本發明涉及靶向線粒體負載shRNA的納米材料，以相互電荷吸附的線粒體靶向肽和shRNA表達載體為核心形成復合物后共價連接pH響應聚合物，所述納米材料通過如下步驟制備得到：（1）合成pH響應聚合物Meo?PEG?b?PDPA和線粒體靶向肽；（2）使用pLKO.1?puro載體質粒構建shRNA表達載體；（3）將合成的Meo?PEG?b?PDPA溶解在二甲基甲酰胺中形成均相溶液；（4）將合成的shRNA表達載體溶于去離子水中形成溶液；同時將合成的線粒體靶向肽溶于二甲基亞砜中形成溶液；（5）將shRNA表達載體水溶液和線粒體靶向肽二甲亞砜溶液混合后，再與Meo?PEG?b?PDPA均相溶液混合；混合液經強力攪拌后混合液滴加到去離子水中，形成靶向線粒體負載shRNA的納米顆粒；（6）將靶向線粒體負載shRNA的納米顆粒洗滌、除雜、定容。

技術領域

本發明涉及靶向線粒體負載shRNA的納米材料及其制備方法和應用，屬于納米材料技術領域。

背景技術

線粒體是一種存在于大多數細胞中的由兩層膜包被的細胞器，直徑在在0.5到10微米左右。大多數真核細胞擁有線粒體，但它們各自擁有的線粒體在大小、數量及外觀等方面上都有所不同。線粒體擁有自身的遺傳物質和遺傳體系，但因其基因組大小有限，所以線粒體是一種半自主細胞器，是細胞中制造能量的結構，細胞進行有氧呼吸的主要場所，為細胞的活動提供了能量。由于線粒體在維持生命穩態中發揮著重要作用，涉及細胞能量障礙及氧化損傷的多種疾病(如神經退行性疾病、癌癥、衰老、心血管疾病等)都與線粒體的功能紊亂相關，因此，完善線粒體的研究，深入了解它的功能，將為疾病防治提供新策略。

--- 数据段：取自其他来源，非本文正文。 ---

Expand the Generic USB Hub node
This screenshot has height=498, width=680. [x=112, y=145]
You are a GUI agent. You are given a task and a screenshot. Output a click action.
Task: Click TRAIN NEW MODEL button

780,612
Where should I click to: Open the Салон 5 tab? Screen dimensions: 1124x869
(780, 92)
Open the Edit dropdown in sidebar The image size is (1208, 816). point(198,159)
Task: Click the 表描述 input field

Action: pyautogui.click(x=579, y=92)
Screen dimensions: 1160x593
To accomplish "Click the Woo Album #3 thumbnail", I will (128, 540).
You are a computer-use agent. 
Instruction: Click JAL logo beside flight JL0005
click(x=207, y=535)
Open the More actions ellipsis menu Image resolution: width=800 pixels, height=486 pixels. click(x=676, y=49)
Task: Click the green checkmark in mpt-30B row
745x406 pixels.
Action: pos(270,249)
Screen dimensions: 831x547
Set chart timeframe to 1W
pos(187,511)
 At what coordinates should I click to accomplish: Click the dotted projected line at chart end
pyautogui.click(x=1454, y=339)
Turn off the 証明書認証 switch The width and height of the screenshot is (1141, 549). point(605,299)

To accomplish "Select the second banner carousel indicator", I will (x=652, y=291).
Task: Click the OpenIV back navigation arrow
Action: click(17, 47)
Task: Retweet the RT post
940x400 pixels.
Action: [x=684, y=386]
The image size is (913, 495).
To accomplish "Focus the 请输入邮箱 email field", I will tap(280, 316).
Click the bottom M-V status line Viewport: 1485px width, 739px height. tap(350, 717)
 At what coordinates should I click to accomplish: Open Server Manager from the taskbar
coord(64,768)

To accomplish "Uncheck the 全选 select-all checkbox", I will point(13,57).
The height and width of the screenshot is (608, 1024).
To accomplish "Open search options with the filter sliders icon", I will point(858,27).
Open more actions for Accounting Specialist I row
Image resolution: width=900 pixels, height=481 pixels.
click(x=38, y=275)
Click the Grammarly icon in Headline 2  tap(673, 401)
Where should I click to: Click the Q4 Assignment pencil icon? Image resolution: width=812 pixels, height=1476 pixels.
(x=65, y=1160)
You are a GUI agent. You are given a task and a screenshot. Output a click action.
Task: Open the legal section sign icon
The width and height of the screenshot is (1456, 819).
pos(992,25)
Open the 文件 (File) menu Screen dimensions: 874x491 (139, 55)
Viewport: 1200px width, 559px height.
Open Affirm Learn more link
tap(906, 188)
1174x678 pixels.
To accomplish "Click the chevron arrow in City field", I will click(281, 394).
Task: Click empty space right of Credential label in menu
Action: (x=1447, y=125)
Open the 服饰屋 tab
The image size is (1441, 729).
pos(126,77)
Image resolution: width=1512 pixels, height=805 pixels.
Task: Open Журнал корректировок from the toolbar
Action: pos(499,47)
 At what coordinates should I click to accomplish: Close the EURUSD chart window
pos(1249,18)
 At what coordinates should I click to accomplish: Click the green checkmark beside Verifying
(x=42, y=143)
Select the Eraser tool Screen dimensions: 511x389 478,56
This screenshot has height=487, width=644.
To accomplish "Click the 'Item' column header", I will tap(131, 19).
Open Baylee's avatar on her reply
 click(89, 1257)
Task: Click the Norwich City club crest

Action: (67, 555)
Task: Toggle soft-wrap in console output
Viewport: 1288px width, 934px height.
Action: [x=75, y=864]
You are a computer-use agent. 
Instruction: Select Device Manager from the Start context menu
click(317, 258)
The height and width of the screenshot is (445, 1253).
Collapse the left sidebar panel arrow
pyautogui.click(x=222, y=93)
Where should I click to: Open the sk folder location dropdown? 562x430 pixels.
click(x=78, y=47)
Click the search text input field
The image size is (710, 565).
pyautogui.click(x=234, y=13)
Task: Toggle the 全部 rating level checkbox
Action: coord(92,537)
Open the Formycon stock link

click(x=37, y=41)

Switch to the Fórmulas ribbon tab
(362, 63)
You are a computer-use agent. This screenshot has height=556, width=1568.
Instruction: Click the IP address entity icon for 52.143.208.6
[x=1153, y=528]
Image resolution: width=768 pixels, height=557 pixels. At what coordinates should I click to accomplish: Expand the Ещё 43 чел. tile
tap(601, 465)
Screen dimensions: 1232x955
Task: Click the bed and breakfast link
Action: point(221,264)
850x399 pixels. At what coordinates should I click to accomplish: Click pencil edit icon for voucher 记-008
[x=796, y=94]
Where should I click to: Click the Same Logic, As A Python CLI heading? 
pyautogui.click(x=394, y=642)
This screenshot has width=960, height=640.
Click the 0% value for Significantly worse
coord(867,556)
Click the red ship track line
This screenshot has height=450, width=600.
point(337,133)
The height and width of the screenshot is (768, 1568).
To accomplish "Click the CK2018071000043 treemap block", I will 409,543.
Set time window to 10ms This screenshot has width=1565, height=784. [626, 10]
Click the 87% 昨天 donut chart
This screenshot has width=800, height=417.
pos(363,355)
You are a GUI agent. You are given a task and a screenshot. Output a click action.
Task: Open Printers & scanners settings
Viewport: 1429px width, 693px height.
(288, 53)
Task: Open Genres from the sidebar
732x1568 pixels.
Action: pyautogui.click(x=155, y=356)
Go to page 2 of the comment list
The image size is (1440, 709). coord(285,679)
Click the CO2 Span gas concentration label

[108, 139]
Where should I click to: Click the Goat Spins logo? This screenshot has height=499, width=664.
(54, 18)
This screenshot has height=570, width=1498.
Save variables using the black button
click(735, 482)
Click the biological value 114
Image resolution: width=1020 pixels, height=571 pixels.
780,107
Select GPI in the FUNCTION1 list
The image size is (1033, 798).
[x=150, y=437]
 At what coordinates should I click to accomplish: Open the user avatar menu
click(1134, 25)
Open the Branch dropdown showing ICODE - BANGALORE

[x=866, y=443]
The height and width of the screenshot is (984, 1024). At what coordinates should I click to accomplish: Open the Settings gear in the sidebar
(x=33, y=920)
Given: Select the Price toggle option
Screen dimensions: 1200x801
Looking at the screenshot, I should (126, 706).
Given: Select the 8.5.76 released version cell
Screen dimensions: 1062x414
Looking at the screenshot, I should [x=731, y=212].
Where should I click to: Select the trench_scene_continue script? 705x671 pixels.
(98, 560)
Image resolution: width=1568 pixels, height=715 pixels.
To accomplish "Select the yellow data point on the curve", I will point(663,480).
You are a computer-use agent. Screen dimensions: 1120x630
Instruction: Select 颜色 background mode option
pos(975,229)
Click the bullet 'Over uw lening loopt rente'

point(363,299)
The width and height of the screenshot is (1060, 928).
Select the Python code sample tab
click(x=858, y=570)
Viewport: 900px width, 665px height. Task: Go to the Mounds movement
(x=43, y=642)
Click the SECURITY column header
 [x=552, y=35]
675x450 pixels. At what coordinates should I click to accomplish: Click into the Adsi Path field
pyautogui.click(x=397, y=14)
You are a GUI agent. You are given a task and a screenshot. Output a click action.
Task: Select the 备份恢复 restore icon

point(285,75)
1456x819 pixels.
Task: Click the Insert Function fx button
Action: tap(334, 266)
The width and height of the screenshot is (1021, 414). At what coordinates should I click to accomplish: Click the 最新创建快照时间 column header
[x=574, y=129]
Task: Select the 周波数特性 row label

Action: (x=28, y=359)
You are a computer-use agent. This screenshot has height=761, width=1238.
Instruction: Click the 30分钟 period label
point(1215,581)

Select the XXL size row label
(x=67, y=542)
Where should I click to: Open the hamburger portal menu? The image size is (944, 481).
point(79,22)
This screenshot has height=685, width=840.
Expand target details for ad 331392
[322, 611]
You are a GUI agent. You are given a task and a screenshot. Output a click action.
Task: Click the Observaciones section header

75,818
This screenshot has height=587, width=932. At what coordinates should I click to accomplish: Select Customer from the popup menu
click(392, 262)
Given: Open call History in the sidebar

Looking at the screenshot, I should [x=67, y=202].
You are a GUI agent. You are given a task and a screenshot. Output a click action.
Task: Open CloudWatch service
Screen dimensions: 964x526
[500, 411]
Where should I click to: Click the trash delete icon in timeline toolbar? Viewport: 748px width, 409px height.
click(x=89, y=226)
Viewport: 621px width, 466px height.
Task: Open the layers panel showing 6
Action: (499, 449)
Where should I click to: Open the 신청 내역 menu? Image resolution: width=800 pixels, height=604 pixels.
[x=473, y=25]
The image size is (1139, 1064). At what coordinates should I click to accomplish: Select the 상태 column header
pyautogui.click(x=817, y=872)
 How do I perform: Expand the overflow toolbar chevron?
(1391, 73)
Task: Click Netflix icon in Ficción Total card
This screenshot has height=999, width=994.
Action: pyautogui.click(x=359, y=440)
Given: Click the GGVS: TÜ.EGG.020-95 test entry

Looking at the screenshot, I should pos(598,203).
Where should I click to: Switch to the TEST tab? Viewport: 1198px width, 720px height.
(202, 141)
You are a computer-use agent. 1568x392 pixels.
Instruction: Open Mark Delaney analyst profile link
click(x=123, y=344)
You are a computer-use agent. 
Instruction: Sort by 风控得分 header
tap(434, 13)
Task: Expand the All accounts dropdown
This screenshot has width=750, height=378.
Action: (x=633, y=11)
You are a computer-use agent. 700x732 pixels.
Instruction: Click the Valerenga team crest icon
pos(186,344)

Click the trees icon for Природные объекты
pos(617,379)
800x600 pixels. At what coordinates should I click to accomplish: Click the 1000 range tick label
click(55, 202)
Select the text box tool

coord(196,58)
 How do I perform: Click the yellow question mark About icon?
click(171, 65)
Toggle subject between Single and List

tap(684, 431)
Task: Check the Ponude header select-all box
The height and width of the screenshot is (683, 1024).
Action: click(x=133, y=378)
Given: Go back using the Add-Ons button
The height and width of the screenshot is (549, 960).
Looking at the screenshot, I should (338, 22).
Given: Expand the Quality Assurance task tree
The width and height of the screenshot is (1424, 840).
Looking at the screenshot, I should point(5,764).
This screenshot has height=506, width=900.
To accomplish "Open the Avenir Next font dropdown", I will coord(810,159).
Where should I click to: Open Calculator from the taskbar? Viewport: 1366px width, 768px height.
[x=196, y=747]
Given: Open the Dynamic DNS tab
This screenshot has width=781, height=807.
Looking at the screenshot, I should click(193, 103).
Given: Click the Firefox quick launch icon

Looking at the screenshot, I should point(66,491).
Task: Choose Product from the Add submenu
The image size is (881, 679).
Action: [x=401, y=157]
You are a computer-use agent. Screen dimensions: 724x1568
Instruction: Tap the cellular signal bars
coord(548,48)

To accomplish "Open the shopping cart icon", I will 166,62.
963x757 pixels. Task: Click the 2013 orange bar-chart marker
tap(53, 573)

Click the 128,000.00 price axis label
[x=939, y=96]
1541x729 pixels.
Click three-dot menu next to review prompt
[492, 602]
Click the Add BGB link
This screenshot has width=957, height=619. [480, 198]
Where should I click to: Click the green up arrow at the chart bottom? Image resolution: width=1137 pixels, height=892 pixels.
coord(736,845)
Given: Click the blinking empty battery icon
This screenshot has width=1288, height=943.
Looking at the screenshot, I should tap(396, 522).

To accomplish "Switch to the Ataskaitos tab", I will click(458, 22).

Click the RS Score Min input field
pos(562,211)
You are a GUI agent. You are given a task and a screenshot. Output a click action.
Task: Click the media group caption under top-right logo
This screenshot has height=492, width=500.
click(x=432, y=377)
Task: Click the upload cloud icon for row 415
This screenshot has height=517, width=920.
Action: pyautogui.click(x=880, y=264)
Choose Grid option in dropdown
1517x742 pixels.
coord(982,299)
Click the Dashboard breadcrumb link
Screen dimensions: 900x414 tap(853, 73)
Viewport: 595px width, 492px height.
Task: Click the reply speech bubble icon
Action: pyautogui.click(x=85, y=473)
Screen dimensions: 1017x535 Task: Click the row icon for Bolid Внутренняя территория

shRNA即“短發夾RNA”，包括兩個短反向重復序列，中間由一莖環(loop)序列分隔。通常，shRNA的表達受RNA聚合酶(Pol)III啟動子或修飾的pol II啟動子控制。轉錄shRNA后，通過莖環連接的正義鏈和反義鏈成對一起形成特征性發夾結構；shRNA可加工成siRNA，也可通過與目標mRNA互補結合序列特異性地實現靶mRNA降解；shRNA是一種通過基因沉默抑制蛋白表達的工具，shRNA在轉染/轉導細胞的細胞核中合成，形成發夾結構，莖區成對的反義和正義鏈與未配對的成環核苷酸連接在一起，通過與miRNA的加工相同的RNA干擾（RNAi）機制，shRNA被加工成siRNA。RNAi是有效沉默或抑制目標基因表達的過程，該過程通過雙鏈RNA（dsRNA）使得目標基因相應的mRNA選擇性失活來實現的。使用細菌或病毒載體，shRNA能夠被導入靶細胞的細胞核內，在某些情況下，載體可以穩定地整合到基因組中。目前，shRNA表達載體可分為病毒載體和非病毒載體兩類，病毒作載體雖然轉染效率高，但臨床應用易引起免疫原性，其臨床安全性一直倍受關注；非病毒載體相對安全，但轉染效率低。因此，亟需一種能夠克服病毒載體和非病毒載體缺點的shRNA表達載體材料。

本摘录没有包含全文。